***** TEXTO EXTRAÍDO *****

22 outubro 2009

Velhice

Falo do Carl Gustav Jung tão freqüentemente que algumas pessoas já danam a censurar-me. “Pra você é Jung no céu e Jesus Cristo na terra”, exageram. Ainda agora acabo de comprar a aplaudida biografia escrita pela Deirdre Bair, esse o incrível e indecorável nome da moça. Cuida-se de “uma obra imensa, repleta de rigorosa pesquisa histórica, sobre uma vida cheia de coragem, criatividade, decepção, sofrimento e glória”, diz o Carlos Byington. Além de ser pai da cantora Olívia, ele é um dos grandes psicoterapeutas junguianos do Brasil, na contra-capa do livro. Tenho eu culpa se o homem era um sábio e, como diz minha mulher, altamente prospectivo?

Pois está lá num depoimento à Aniela Jaffé, sua ex-paciente e depois renomada colega, um desabafo dado por ele quando já octogenário: “Eu já estou conformado em ser um póstumo de mim mesmo”. Ele, de certa forma, antecipava aquilo que o Ângelo Bonetti, excelente violinista de Araraquara, me dizia quando eu lá judicava: “Meu caro doutor, acho que está na hora de eu morrer. Passei a vida toda envolto pela música, desde criança. Toco meu violino todos os dias, desde que me conheço por gente. Bach, Vivaldi, até Paganini. Quando ligo a televisão, porém, eles exibem uns moleques fazendo um barulho dos infernos dizendo que aquilo é música. E eles são aplaudidos. Só morrendo!”

Vejam se o Jung não é eterno: “It is difficult to be old in these days” desabafou ele numa carta a um amigo. E ele tinha apenas 65 anos de idade! Imaginem como foram os 20 anos que ele ainda iria viver.

Norberto Bobbio, outra de minhas paixões, fala da própria velhice. Mas, que é velhice? “Aqueles que escreveram obras sobre a velhice, a começar por Cícero, tinham por volta de sessenta anos. Hoje, um sexagenário está velho apenas no sentido burocrático, porque chegou à idade em que geralmente tem direito a uma pensão. Já o octogenário, salvo exceções, era considerado um velho decrépito, de quem não valia a pena se ocupar. Hoje, ao contrário, a velhice, não burocrática mas fisiológica, começa quando nos aproximamos dos oitenta que, a final, é a idade média da vida”.

***** LINHAS FORNECIDAS *****

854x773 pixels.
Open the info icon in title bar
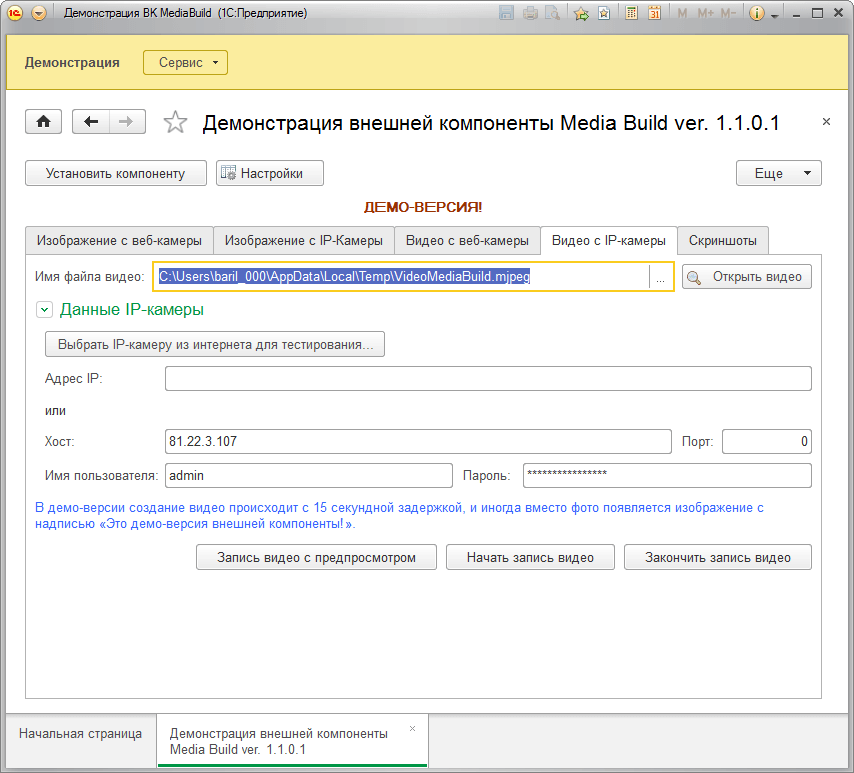tap(757, 13)
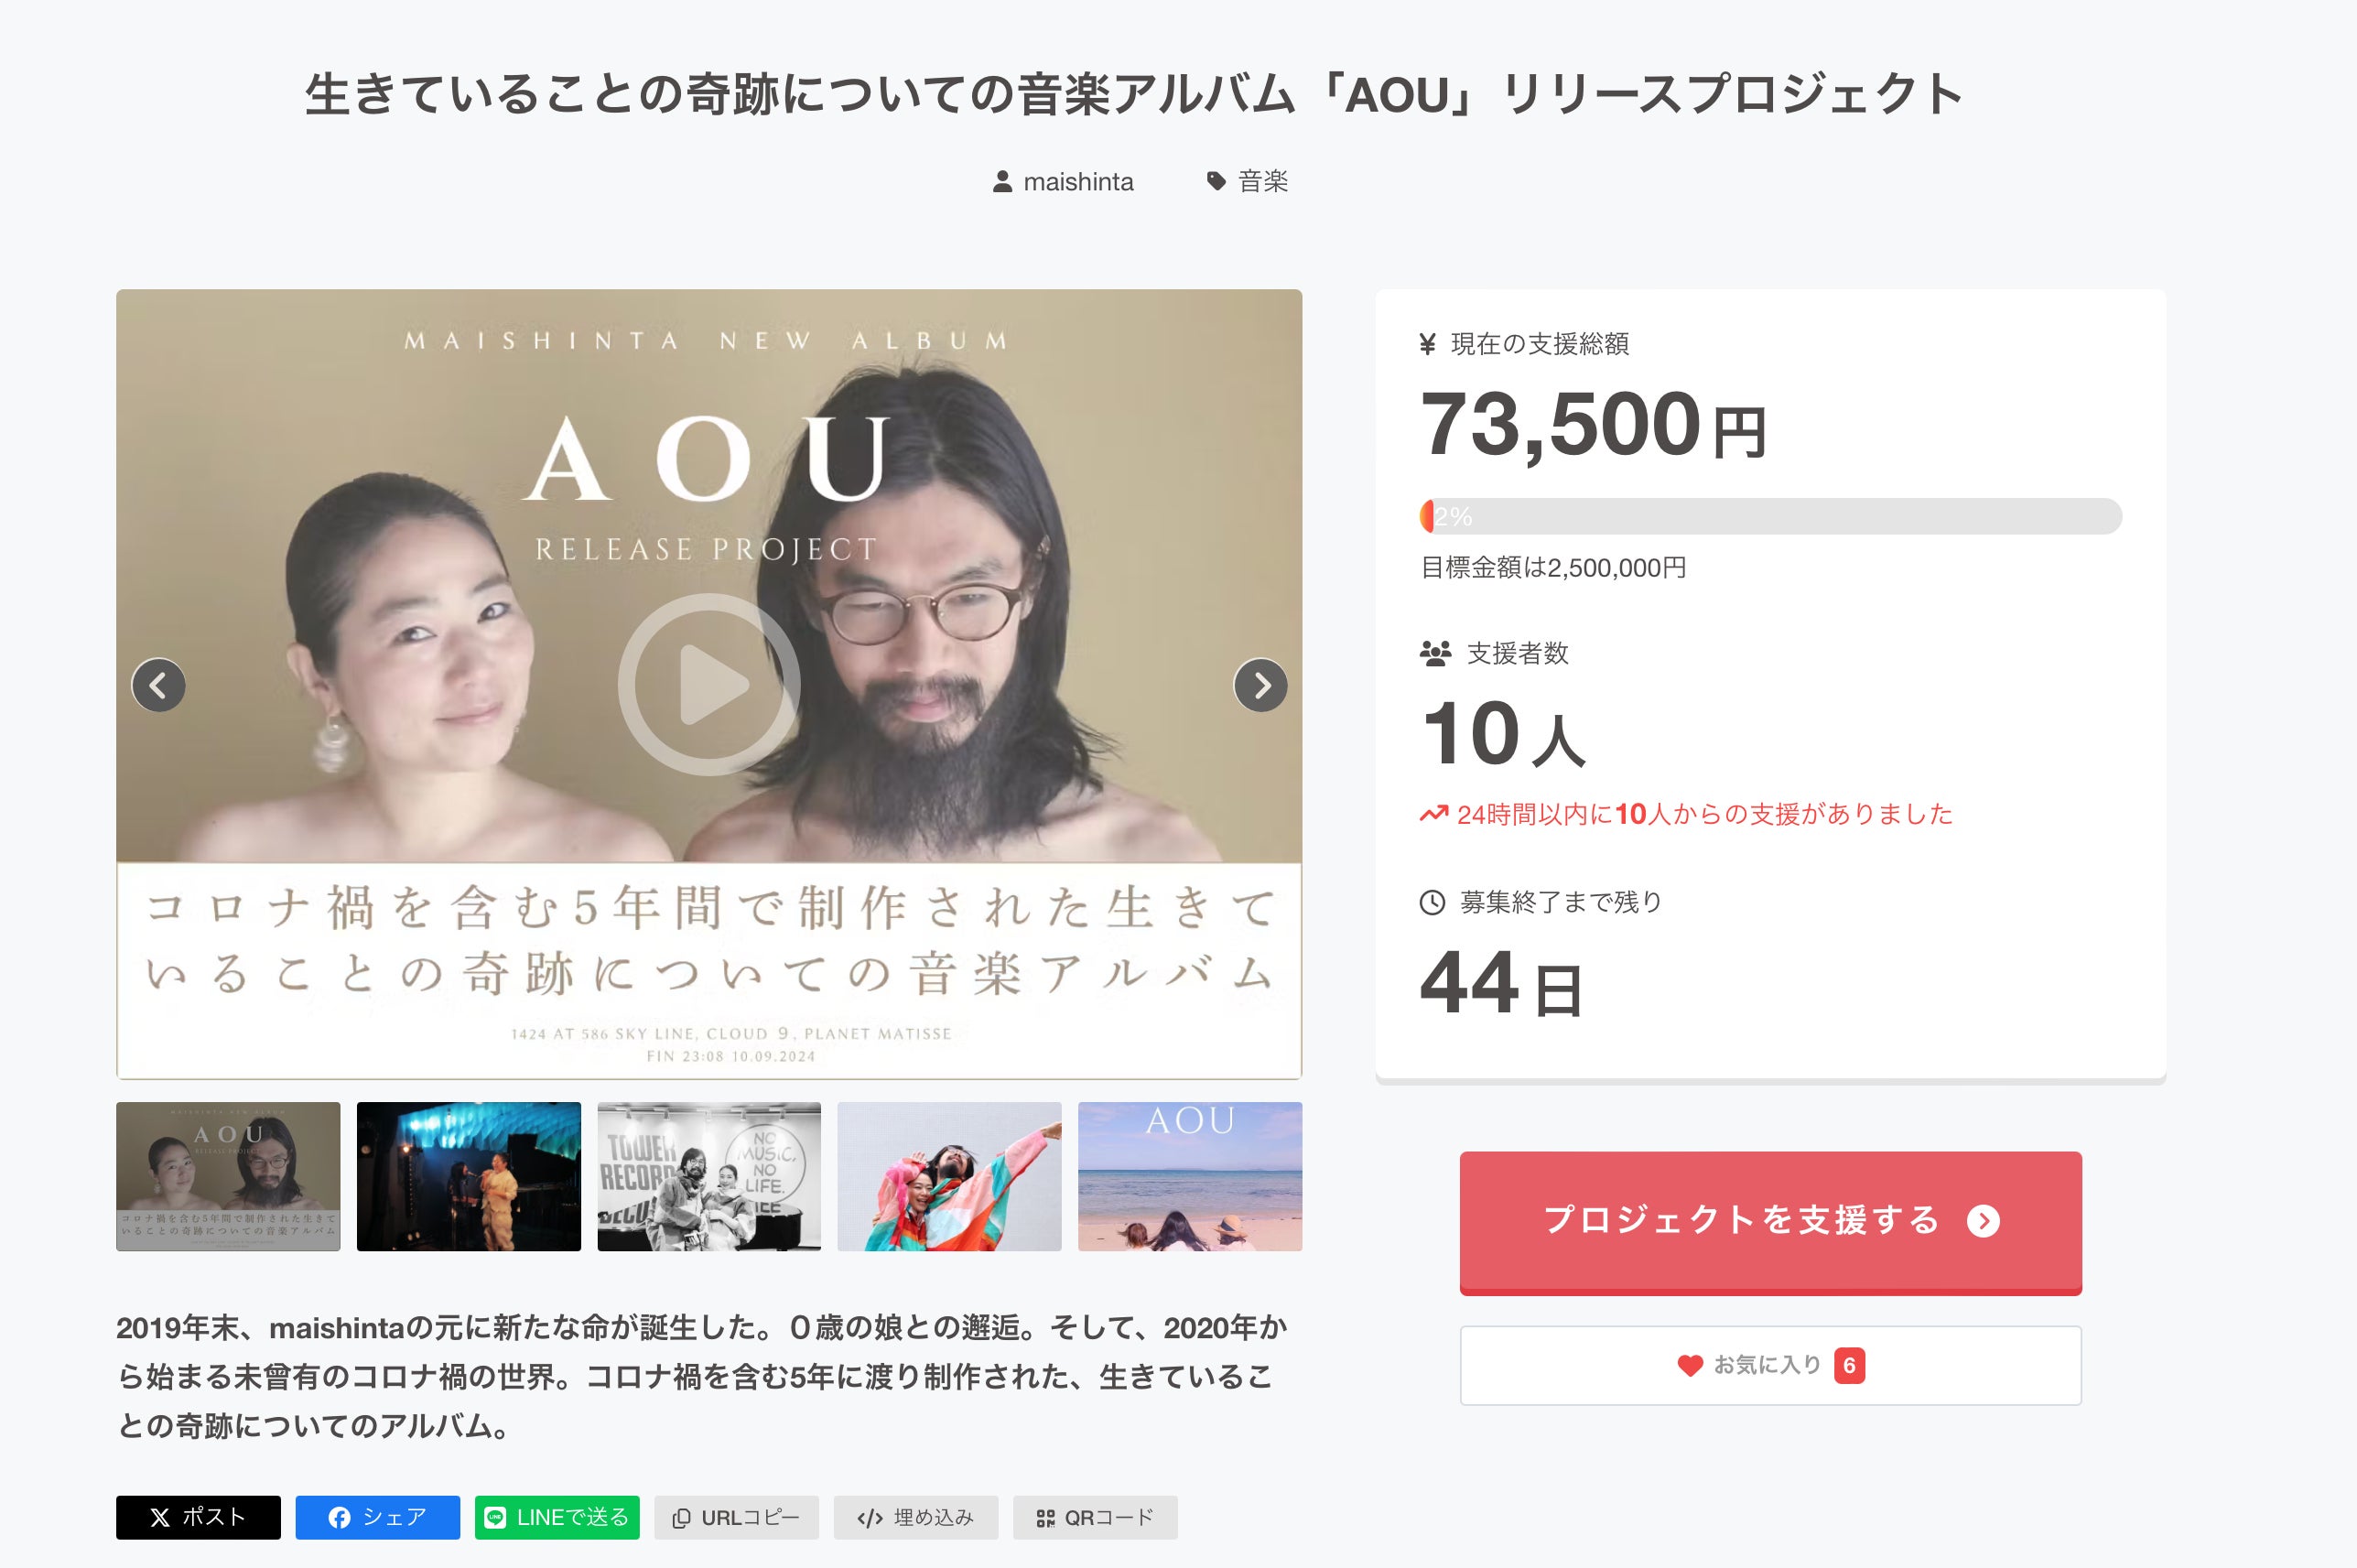2357x1568 pixels.
Task: Click the 2% funding progress bar
Action: 1770,516
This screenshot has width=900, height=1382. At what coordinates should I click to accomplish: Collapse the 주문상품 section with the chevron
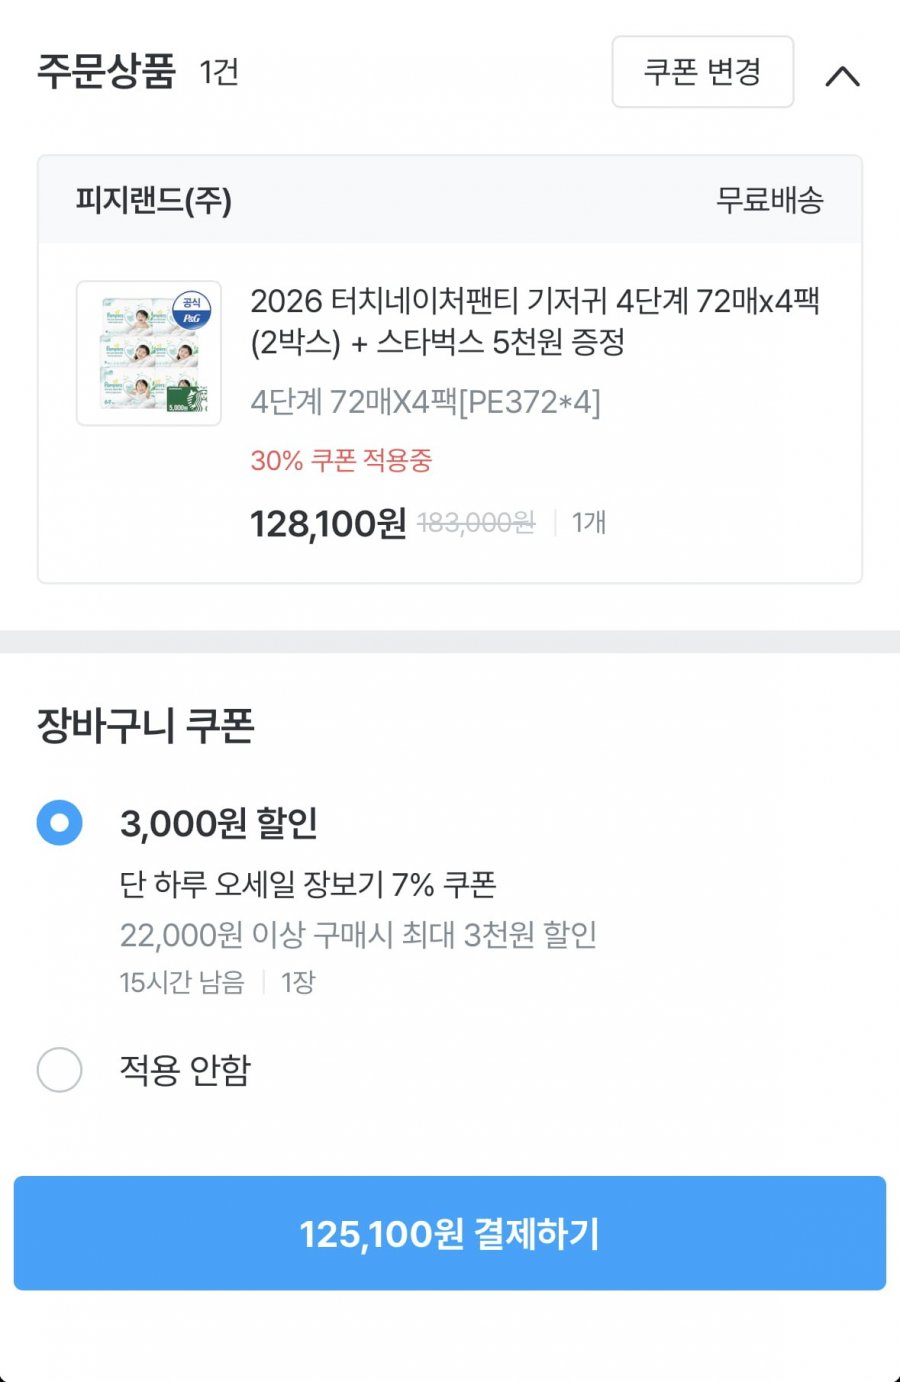[x=842, y=76]
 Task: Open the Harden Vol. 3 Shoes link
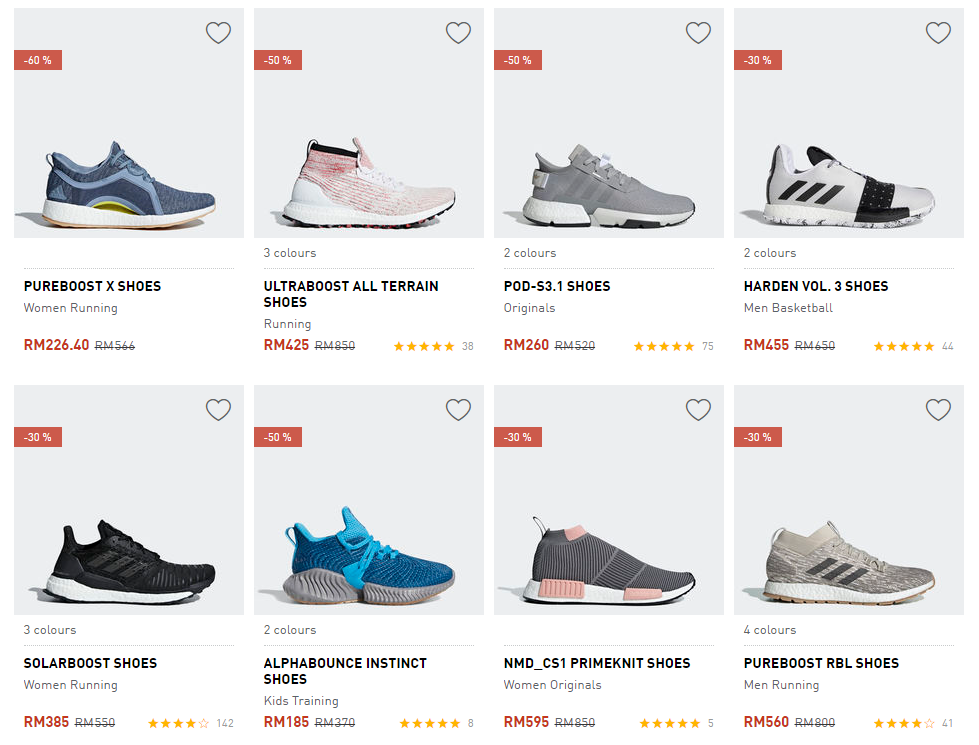(815, 286)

*****

*O QUE FAZER:* Reproduza, sem alterações, o trecho do texto sobre a velhice que começa em “22 outubro 2009” e termina em “mulher, altamente prospectivo?”.

*RESPOSTA CORRETA:*
22 outubro 2009

Velhice

Falo do Carl Gustav Jung tão freqüentemente que algumas pessoas já danam a censurar-me. “Pra você é Jung no céu e Jesus Cristo na terra”, exageram. Ainda agora acabo de comprar a aplaudida biografia escrita pela Deirdre Bair, esse o incrível e indecorável nome da moça. Cuida-se de “uma obra imensa, repleta de rigorosa pesquisa histórica, sobre uma vida cheia de coragem, criatividade, decepção, sofrimento e glória”, diz o Carlos Byington. Além de ser pai da cantora Olívia, ele é um dos grandes psicoterapeutas junguianos do Brasil, na contra-capa do livro. Tenho eu culpa se o homem era um sábio e, como diz minha mulher, altamente prospectivo?